Reading Historical Texts

Texts are not read as an exact rendering of events. The need to go beyond the text in order to understand its meaning was a recognised procedure in literary criticism and in textual readings. Hence the extensive commentaries on these texts, the glossaries and the analyses of grammar and style that came to be written from the end of the first millennium AD onwards by various Sanskrit scholars. The technicalities of reading texts have become more intensive and sophisticated in recent times. We now have to also correlate the context of the author, the audience, the purpose and the patronage of the text.

From this perspective the epics and the Puranas are only a segment and constitute two distinct categories of texts. Apart from these there are multiple other texts that are being analysed for historiography, as has been mentioned by Gurukkal. There is also the massive corpus of Buddhist and Jaina literature. The epics and Puranas are only a small part of such texts that are being consulted and analysed.

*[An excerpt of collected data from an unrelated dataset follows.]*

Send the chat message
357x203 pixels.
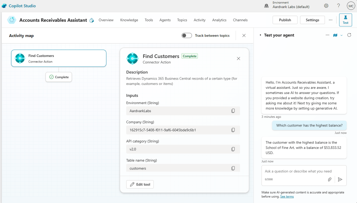(340, 179)
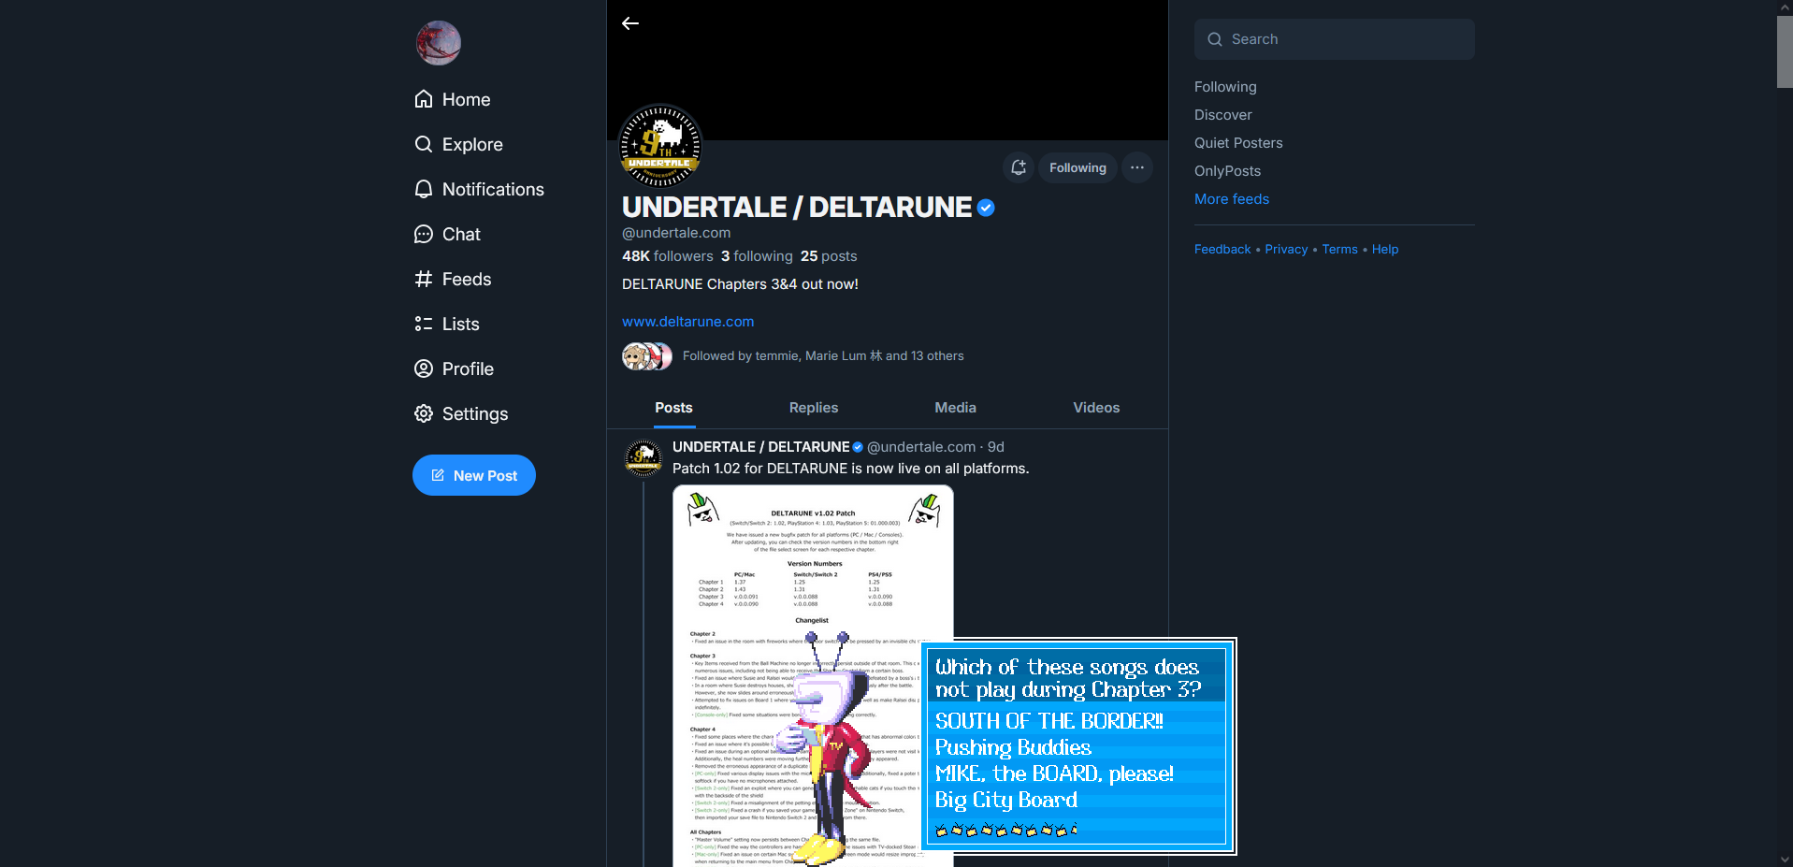Click the page vertical scrollbar thumb
The width and height of the screenshot is (1793, 867).
click(x=1785, y=51)
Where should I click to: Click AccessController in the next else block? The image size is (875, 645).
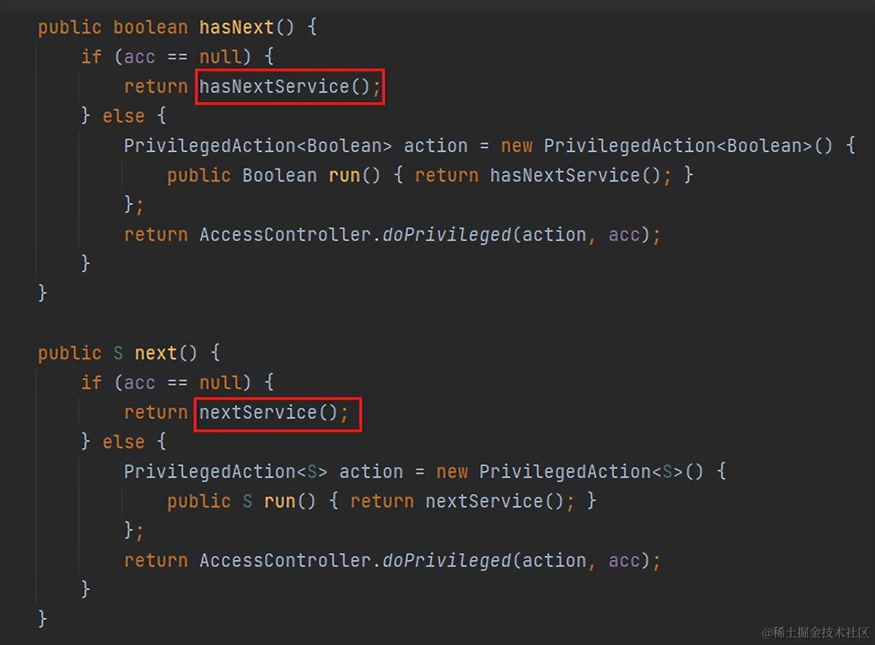[285, 561]
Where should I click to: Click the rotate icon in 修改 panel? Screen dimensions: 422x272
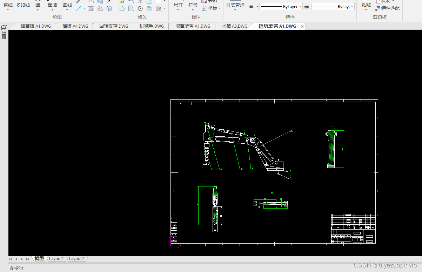pos(140,8)
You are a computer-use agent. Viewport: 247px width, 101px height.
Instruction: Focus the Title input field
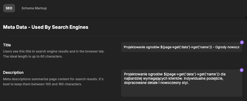click(x=181, y=47)
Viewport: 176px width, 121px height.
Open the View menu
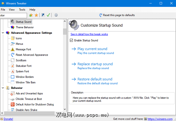(12, 9)
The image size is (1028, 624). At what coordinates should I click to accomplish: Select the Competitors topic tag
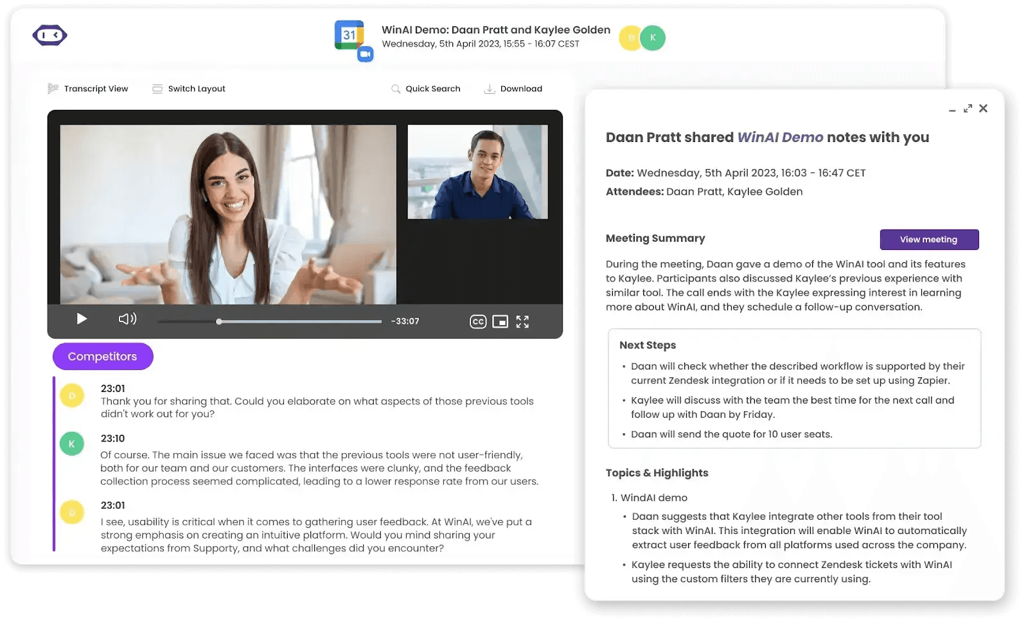pos(103,357)
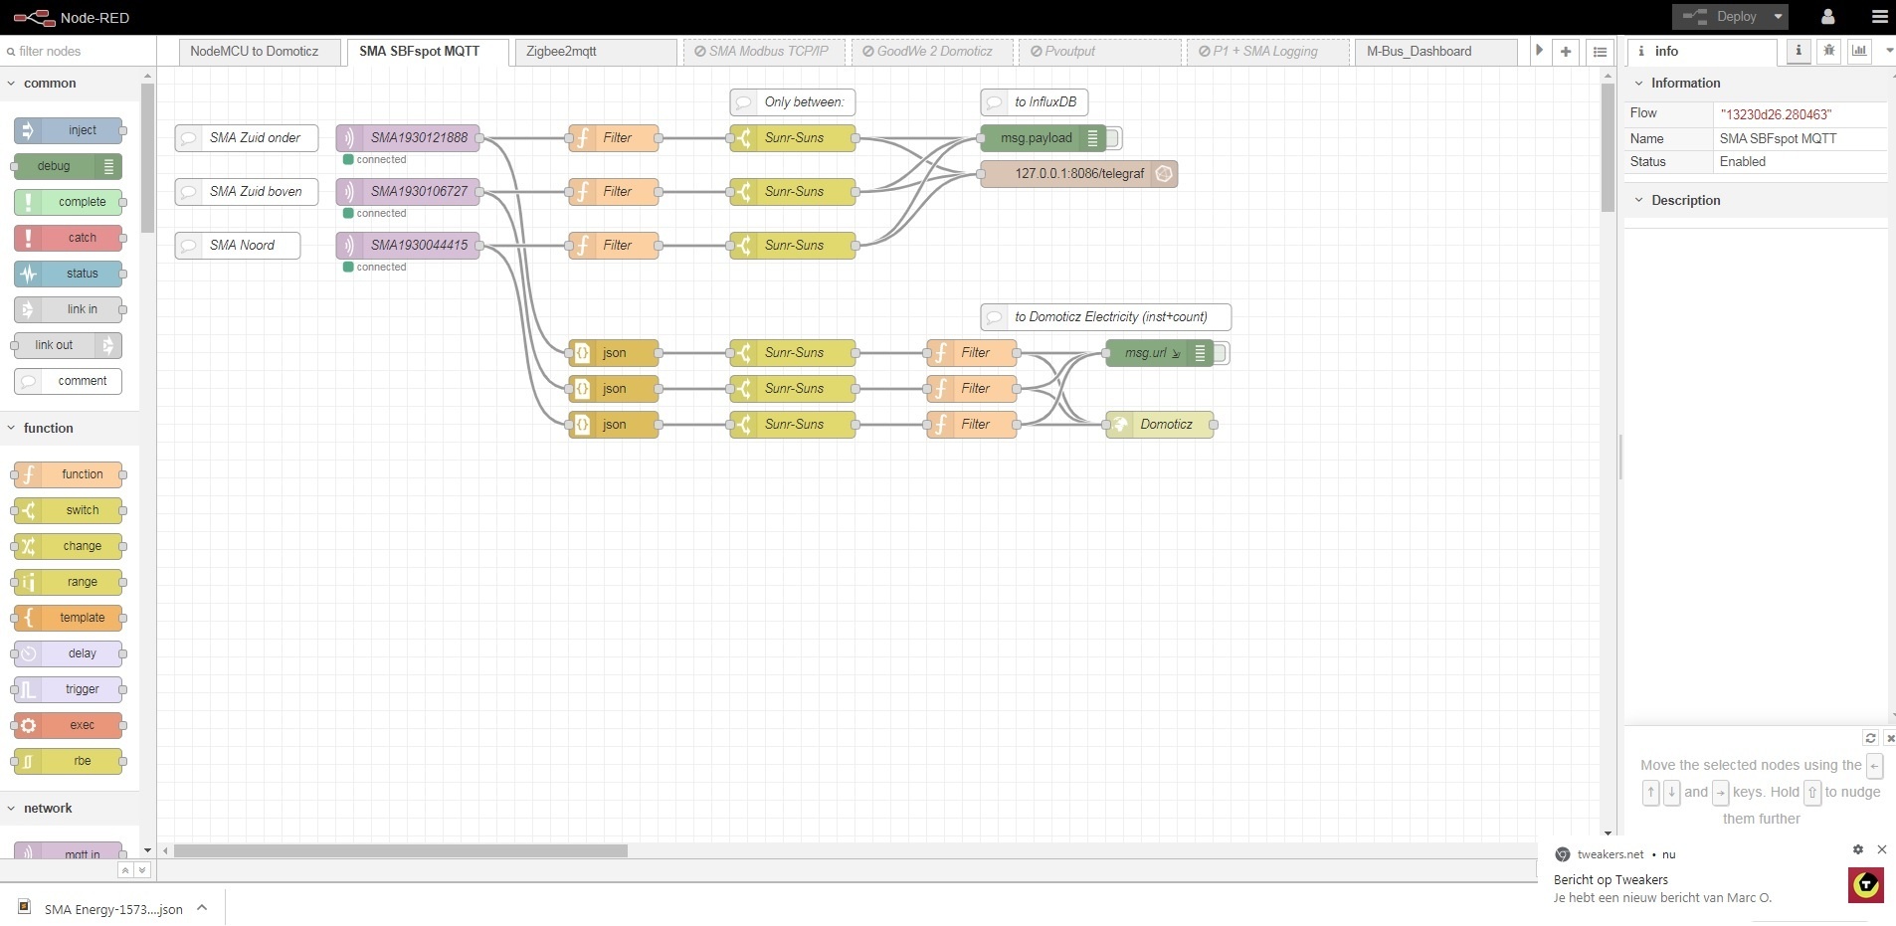Open the Deploy options dropdown arrow

pyautogui.click(x=1778, y=17)
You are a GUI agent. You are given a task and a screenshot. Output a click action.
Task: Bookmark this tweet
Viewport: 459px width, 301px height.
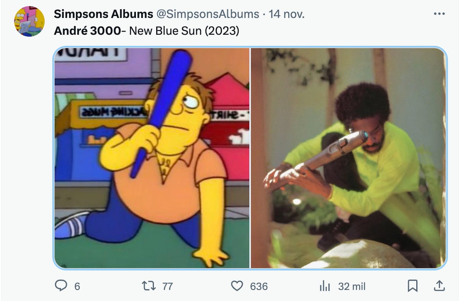[x=412, y=286]
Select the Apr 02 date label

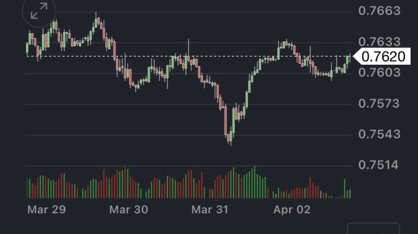292,210
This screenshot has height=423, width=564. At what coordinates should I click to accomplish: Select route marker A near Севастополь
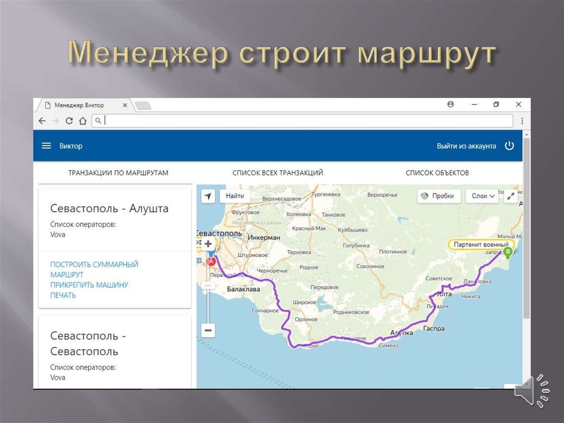click(x=211, y=261)
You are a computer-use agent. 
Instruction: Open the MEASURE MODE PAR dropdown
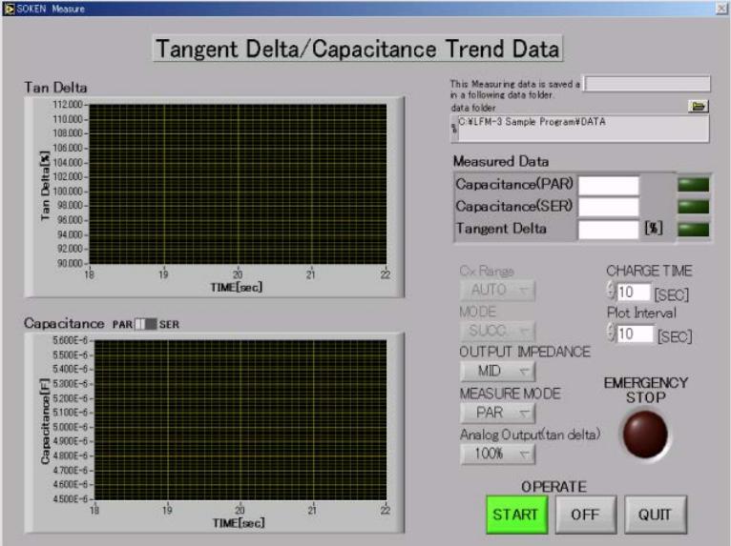[497, 413]
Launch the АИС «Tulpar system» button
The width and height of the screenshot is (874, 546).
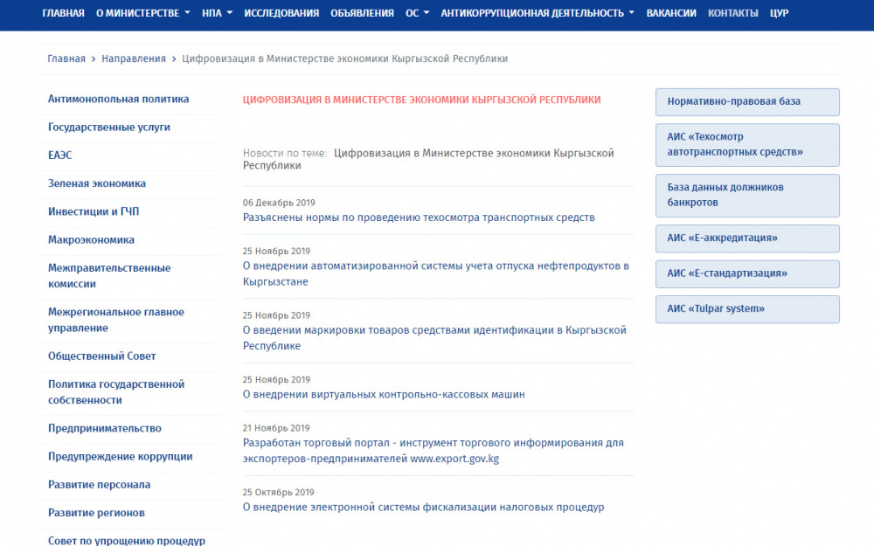point(747,308)
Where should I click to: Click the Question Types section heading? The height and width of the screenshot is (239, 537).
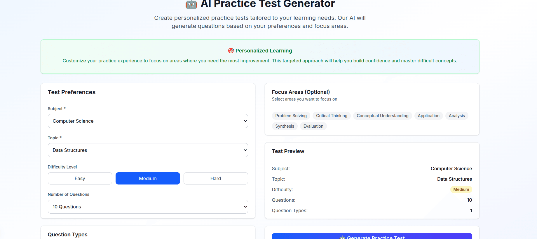(x=68, y=235)
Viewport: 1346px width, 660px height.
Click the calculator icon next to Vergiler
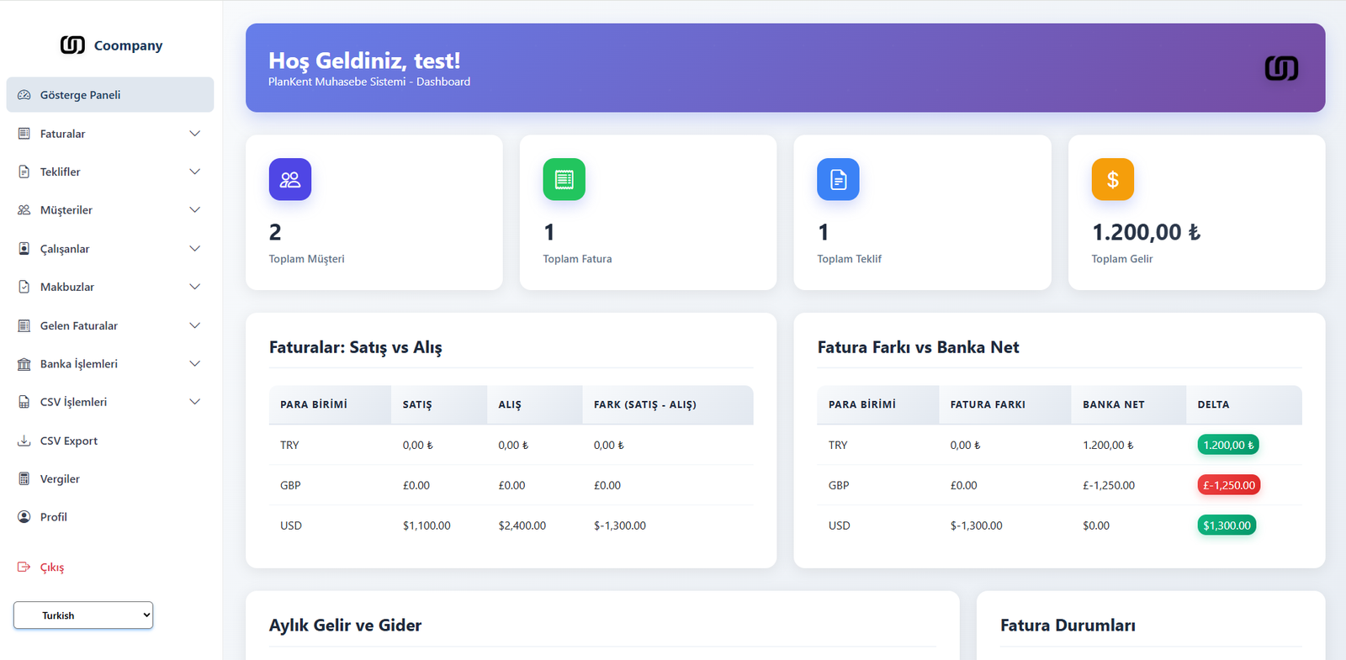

Inscriptions as texts are significant to any discussion on historical perspectives. If we only look at the epics and Puranas we are left with their selection of events whereas often the inscriptions provide a different picture. For example, the Mauryan emperor, Ashoka, is merely one name in a list of Mauryan kings that has been included in a couple of Puranas. Nothing further is said about him. The information that he himself provides in his edicts and the details of his reign as given in Buddhist sources finds no reflection in these texts and he is not even mentioned in the epics. From the post-Gupta period onwards the script of the edicts could no longer be read, and the king went into oblivion, as did his message of tolerance and non-violence that we so often quote today in our claim to both these values. It was not until the 19th century that the script was deciphered. By this point no one knew who this king was. His identity had to wait until the Buddhist texts were read, and it was finally confirmed in one of his inscriptions, discovered and deciphered in the 20th century. So reading history from the epics and the Puranas does have some obvious limitations.

The Danger

The social sciences began to be established in India a century ago and about half a century back history moved from being a part of Indology to interacting with the social sciences. From this point on there have been attempts to denigrate those that treat history as a social science and particularly historians working on early India. Their work, where it questions the Hindutva version of Indian history, is dismissed either as “Marxist†and therefore ideologically tainted, or as is now becoming fashionable, as imitations of western historiography. However, to write the history of India through a literal reading of the epics and the Puranas has so many inherent deficiencies that, if it is to be pursued true to the original, it will undermine historical and social science research in India.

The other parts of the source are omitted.